┌──
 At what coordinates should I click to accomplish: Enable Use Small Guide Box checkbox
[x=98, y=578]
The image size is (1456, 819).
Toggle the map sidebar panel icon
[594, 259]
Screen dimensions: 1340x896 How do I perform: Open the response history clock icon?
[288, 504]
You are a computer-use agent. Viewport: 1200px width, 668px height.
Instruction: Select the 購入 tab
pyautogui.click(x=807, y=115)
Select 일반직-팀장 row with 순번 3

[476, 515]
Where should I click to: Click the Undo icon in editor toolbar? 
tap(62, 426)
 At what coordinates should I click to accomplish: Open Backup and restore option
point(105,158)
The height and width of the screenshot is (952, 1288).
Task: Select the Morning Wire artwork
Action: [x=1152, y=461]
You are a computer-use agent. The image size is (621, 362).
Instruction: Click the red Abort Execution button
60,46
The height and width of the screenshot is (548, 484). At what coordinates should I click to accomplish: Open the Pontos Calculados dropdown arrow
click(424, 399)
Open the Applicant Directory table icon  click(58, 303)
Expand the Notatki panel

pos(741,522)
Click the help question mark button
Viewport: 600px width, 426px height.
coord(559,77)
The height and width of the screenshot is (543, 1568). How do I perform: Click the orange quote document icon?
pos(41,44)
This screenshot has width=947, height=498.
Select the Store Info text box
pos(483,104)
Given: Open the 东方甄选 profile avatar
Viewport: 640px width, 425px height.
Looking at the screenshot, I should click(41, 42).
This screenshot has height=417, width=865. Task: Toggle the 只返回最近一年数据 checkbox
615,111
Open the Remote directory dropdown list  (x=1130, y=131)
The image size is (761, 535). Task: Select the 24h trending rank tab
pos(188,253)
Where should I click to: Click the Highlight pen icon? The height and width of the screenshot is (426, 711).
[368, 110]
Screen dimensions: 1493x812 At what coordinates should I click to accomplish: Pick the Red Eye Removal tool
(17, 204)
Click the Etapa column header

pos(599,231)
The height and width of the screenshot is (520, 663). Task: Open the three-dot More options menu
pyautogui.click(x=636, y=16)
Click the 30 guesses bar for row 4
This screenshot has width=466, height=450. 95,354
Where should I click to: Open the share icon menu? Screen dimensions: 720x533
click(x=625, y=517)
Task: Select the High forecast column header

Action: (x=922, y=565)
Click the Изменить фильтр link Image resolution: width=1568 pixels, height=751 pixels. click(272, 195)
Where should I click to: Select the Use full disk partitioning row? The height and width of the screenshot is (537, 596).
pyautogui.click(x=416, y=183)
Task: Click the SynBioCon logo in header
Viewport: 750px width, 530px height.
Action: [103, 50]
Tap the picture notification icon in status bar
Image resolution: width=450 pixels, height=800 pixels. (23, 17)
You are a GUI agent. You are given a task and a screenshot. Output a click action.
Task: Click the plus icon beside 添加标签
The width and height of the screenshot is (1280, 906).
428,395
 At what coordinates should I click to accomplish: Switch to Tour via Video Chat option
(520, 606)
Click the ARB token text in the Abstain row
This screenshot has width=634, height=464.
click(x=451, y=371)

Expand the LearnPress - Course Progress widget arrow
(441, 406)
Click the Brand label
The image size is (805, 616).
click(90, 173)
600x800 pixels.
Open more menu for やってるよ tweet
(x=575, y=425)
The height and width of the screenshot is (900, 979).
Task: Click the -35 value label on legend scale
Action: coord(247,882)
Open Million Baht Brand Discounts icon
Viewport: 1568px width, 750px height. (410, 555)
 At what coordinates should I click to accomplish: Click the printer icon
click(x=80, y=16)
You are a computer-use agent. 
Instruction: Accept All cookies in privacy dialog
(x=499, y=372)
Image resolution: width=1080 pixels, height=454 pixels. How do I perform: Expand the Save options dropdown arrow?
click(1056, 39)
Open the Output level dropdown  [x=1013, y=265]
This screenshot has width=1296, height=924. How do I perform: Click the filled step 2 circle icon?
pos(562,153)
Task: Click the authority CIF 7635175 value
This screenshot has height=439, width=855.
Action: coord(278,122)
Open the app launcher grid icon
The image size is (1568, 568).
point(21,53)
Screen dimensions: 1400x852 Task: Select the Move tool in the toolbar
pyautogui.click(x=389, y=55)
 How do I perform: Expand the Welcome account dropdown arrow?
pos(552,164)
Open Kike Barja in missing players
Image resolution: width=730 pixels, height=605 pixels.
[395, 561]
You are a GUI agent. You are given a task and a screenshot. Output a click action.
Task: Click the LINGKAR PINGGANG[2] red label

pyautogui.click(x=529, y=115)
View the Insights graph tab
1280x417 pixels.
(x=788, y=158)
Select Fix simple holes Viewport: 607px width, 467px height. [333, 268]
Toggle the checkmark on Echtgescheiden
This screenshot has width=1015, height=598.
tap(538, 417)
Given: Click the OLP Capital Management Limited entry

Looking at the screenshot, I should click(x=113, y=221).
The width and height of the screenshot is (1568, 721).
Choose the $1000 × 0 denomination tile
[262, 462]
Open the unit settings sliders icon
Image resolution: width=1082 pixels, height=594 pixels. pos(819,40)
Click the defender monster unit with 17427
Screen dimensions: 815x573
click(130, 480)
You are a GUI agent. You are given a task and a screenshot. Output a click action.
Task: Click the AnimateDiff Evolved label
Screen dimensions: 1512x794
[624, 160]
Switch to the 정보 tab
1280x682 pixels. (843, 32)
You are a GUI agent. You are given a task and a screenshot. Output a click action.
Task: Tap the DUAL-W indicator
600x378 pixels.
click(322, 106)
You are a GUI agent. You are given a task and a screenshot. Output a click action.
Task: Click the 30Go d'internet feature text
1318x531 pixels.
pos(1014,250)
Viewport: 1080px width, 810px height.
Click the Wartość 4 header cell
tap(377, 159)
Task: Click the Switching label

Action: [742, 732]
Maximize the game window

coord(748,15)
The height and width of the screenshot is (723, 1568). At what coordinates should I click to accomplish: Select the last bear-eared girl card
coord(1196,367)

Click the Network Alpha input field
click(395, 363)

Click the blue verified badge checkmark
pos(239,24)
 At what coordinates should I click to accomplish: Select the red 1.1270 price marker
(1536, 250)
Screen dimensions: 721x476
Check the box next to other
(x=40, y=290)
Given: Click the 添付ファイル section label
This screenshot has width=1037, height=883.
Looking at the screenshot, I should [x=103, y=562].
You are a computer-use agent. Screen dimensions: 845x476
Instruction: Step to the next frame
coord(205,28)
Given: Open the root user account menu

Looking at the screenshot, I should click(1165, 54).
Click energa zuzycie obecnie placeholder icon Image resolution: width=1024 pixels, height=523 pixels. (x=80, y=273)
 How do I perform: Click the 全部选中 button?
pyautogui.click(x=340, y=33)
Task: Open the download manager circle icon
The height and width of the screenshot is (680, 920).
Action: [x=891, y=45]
└──
- _WORK TO COMPLETE_
Please reproduce the data as it was given, with every line exact.

- _TASK RESPONSE_
 At what coordinates should I click to accomplish: Enable Use Small Guide Box checkbox
[x=98, y=578]
The image size is (1456, 819).
Toggle the map sidebar panel icon
[594, 259]
Screen dimensions: 1340x896 How do I perform: Open the response history clock icon?
[288, 504]
You are a computer-use agent. Viewport: 1200px width, 668px height.
Instruction: Select the 購入 tab
pyautogui.click(x=807, y=115)
Select 일반직-팀장 row with 순번 3

[476, 515]
Where should I click to: Click the Undo icon in editor toolbar? 
tap(62, 426)
 At what coordinates should I click to accomplish: Open Backup and restore option
point(105,158)
The height and width of the screenshot is (952, 1288).
Task: Select the Morning Wire artwork
Action: [x=1152, y=461]
You are a computer-use agent. The image size is (621, 362).
Instruction: Click the red Abort Execution button
60,46
The height and width of the screenshot is (548, 484). At what coordinates should I click to accomplish: Open the Pontos Calculados dropdown arrow
click(424, 399)
Open the Applicant Directory table icon  click(58, 303)
Expand the Notatki panel

pos(741,522)
Click the help question mark button
Viewport: 600px width, 426px height.
coord(559,77)
The height and width of the screenshot is (543, 1568). How do I perform: Click the orange quote document icon?
pos(41,44)
This screenshot has width=947, height=498.
Select the Store Info text box
pos(483,104)
Given: Open the 东方甄选 profile avatar
Viewport: 640px width, 425px height.
Looking at the screenshot, I should click(41, 42).
This screenshot has height=417, width=865. Task: Toggle the 只返回最近一年数据 checkbox
615,111
Open the Remote directory dropdown list  (x=1130, y=131)
The image size is (761, 535). Task: Select the 24h trending rank tab
pos(188,253)
Where should I click to: Click the Highlight pen icon? The height and width of the screenshot is (426, 711).
[368, 110]
Screen dimensions: 1493x812 At what coordinates should I click to accomplish: Pick the Red Eye Removal tool
(17, 204)
Click the Etapa column header

pos(599,231)
The height and width of the screenshot is (520, 663). Task: Open the three-dot More options menu
pyautogui.click(x=636, y=16)
Click the 30 guesses bar for row 4
This screenshot has width=466, height=450. 95,354
Where should I click to: Open the share icon menu? Screen dimensions: 720x533
click(x=625, y=517)
Task: Select the High forecast column header

Action: (x=922, y=565)
Click the Изменить фильтр link Image resolution: width=1568 pixels, height=751 pixels. click(272, 195)
Where should I click to: Select the Use full disk partitioning row? The height and width of the screenshot is (537, 596).
pyautogui.click(x=416, y=183)
Task: Click the SynBioCon logo in header
Viewport: 750px width, 530px height.
Action: [103, 50]
Tap the picture notification icon in status bar
Image resolution: width=450 pixels, height=800 pixels. (23, 17)
You are a GUI agent. You are given a task and a screenshot. Output a click action.
Task: Click the plus icon beside 添加标签
The width and height of the screenshot is (1280, 906).
428,395
 At what coordinates should I click to accomplish: Switch to Tour via Video Chat option
(520, 606)
Click the ARB token text in the Abstain row
This screenshot has width=634, height=464.
click(x=451, y=371)

Expand the LearnPress - Course Progress widget arrow
(441, 406)
Click the Brand label
The image size is (805, 616).
click(90, 173)
600x800 pixels.
Open more menu for やってるよ tweet
(x=575, y=425)
The height and width of the screenshot is (900, 979).
Task: Click the -35 value label on legend scale
Action: coord(247,882)
Open Million Baht Brand Discounts icon
Viewport: 1568px width, 750px height. (410, 555)
 At what coordinates should I click to accomplish: Click the printer icon
click(x=80, y=16)
You are a computer-use agent. 
Instruction: Accept All cookies in privacy dialog
(x=499, y=372)
Image resolution: width=1080 pixels, height=454 pixels. How do I perform: Expand the Save options dropdown arrow?
click(1056, 39)
Open the Output level dropdown  [x=1013, y=265]
This screenshot has width=1296, height=924. How do I perform: Click the filled step 2 circle icon?
pos(562,153)
Task: Click the authority CIF 7635175 value
This screenshot has height=439, width=855.
Action: coord(278,122)
Open the app launcher grid icon
The image size is (1568, 568).
point(21,53)
Screen dimensions: 1400x852 Task: Select the Move tool in the toolbar
pyautogui.click(x=389, y=55)
 How do I perform: Expand the Welcome account dropdown arrow?
pos(552,164)
Open Kike Barja in missing players
Image resolution: width=730 pixels, height=605 pixels.
[395, 561]
You are a GUI agent. You are given a task and a screenshot. Output a click action.
Task: Click the LINGKAR PINGGANG[2] red label

pyautogui.click(x=529, y=115)
View the Insights graph tab
1280x417 pixels.
(x=788, y=158)
Select Fix simple holes Viewport: 607px width, 467px height. [333, 268]
Toggle the checkmark on Echtgescheiden
This screenshot has width=1015, height=598.
tap(538, 417)
Given: Click the OLP Capital Management Limited entry

Looking at the screenshot, I should click(x=113, y=221).
The width and height of the screenshot is (1568, 721).
Choose the $1000 × 0 denomination tile
[262, 462]
Open the unit settings sliders icon
Image resolution: width=1082 pixels, height=594 pixels. pos(819,40)
Click the defender monster unit with 17427
Screen dimensions: 815x573
click(130, 480)
You are a GUI agent. You are given a task and a screenshot. Output a click action.
Task: Click the AnimateDiff Evolved label
Screen dimensions: 1512x794
[624, 160]
Switch to the 정보 tab
1280x682 pixels. (843, 32)
You are a GUI agent. You are given a task and a screenshot. Output a click action.
Task: Tap the DUAL-W indicator
600x378 pixels.
click(322, 106)
You are a GUI agent. You are given a task and a screenshot. Output a click action.
Task: Click the 30Go d'internet feature text
1318x531 pixels.
pos(1014,250)
Viewport: 1080px width, 810px height.
Click the Wartość 4 header cell
tap(377, 159)
Task: Click the Switching label

Action: [742, 732]
Maximize the game window

coord(748,15)
The height and width of the screenshot is (723, 1568). At what coordinates should I click to accomplish: Select the last bear-eared girl card
coord(1196,367)

Click the Network Alpha input field
click(395, 363)

Click the blue verified badge checkmark
pos(239,24)
 At what coordinates should I click to accomplish: Select the red 1.1270 price marker
(1536, 250)
Screen dimensions: 721x476
Check the box next to other
(x=40, y=290)
Given: Click the 添付ファイル section label
This screenshot has width=1037, height=883.
Looking at the screenshot, I should [x=103, y=562].
You are a computer-use agent. Screen dimensions: 845x476
Instruction: Step to the next frame
coord(205,28)
Given: Open the root user account menu

Looking at the screenshot, I should click(1165, 54).
Click energa zuzycie obecnie placeholder icon Image resolution: width=1024 pixels, height=523 pixels. (x=80, y=273)
 How do I perform: Click the 全部选中 button?
pyautogui.click(x=340, y=33)
Task: Open the download manager circle icon
The height and width of the screenshot is (680, 920).
Action: [x=891, y=45]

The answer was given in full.